Firefox for Android uses best practices for security testing and adheres to Mozilla secure-development guidelines just like desktop Firefox. Security testing called fuzzing is used, to make sure Firefox for Android is robust enough to handle all kinds of crazy data without crashing. We do specific testing for the ARM processor, conduct thorough design reviews, code reviews and perform hostile testing in the same form as is done for desktop Firefox.
Table of Contents
Permissions
We also review the permissions to ensure we don't have any that we don't need and then document them, see How does Firefox for Android use the permissions it requests?.
Automatic Updates
An important part of staying safe online is updating your browser regularly for security improvements. With Firefox, you get updates every six weeks that inherit all of the security updates we develop for desktop Firefox. So, you get the benefit of the 450 million users who depend on Firefox for security on their desktops when you use Firefox for Android.

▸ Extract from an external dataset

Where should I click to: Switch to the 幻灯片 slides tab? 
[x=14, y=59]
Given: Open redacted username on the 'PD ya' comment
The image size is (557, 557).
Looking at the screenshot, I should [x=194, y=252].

If there is a security threat out there, chances are we know about it and we'll get a fix into Firefox for Android sooner than other mobile browsers will. Because you can get automatic updates through the market, without any dependence on your carrier, Mozilla can respond to any threat quickly.
Content and Transport Security
Firefox for Android also has the same strong content security policy and strict transport policy as your desktop Firefox, requiring pages be served over SSL so they can't be intercepted and the connection is encrypted preventing scripting attacks. We also alert you to any known malicious sites before loading them in Firefox for Android.
Data Encryption
Mozilla offers Sync services, so you don't need to type your password where someone might see it and you can use a strong password without having to type it on a mobile keyboard because it syncs with your desktop Firefox. And Mozilla encrypts your sync'd data so we don't have access to bookmarks, history, passwords or form field data like your address and card info (possibly) name, anything else you type into a field. We lock it and no one but you has the key. Passwords are stored internally to Firefox; stored in a place where only Firefox can access them and cannot be accessed by other programs. Even if a malware infected your device, it couldn't access your data.
Plugin Safety
Firefox for Android doesn't allow flashuses 'tap to play' for plugins by default so you can safely go to any website without the worry of being hacked by plugins. You would have to tap it to get hacked. This also enables you to browse with better performance and without annoying ads. You can also completely disable JavaScript in your settings for the safest possible mobile browsing, since pages can't run any scripts.
Privacy Controls
Firefox for Android provides a suite of Privacy & Security settings so you can regularly clear your history and private data to stay safe. You can also configure a master password and enable Do Not Track to secure your browser if your device is stolen and prevent advertisers from tracking your browsing patterns.
Phishing and Malware Protection
Firefox for Android's phishing and malware protection works by regularly updating a local list of known bad sites, graciously provided by Google through their SafeBrowsing database. Whenever Firefox detects that you navigate to such a site, or that a page you visit is trying to pull data from it, Firefox will present you with a warning page and allow you to abort the operation.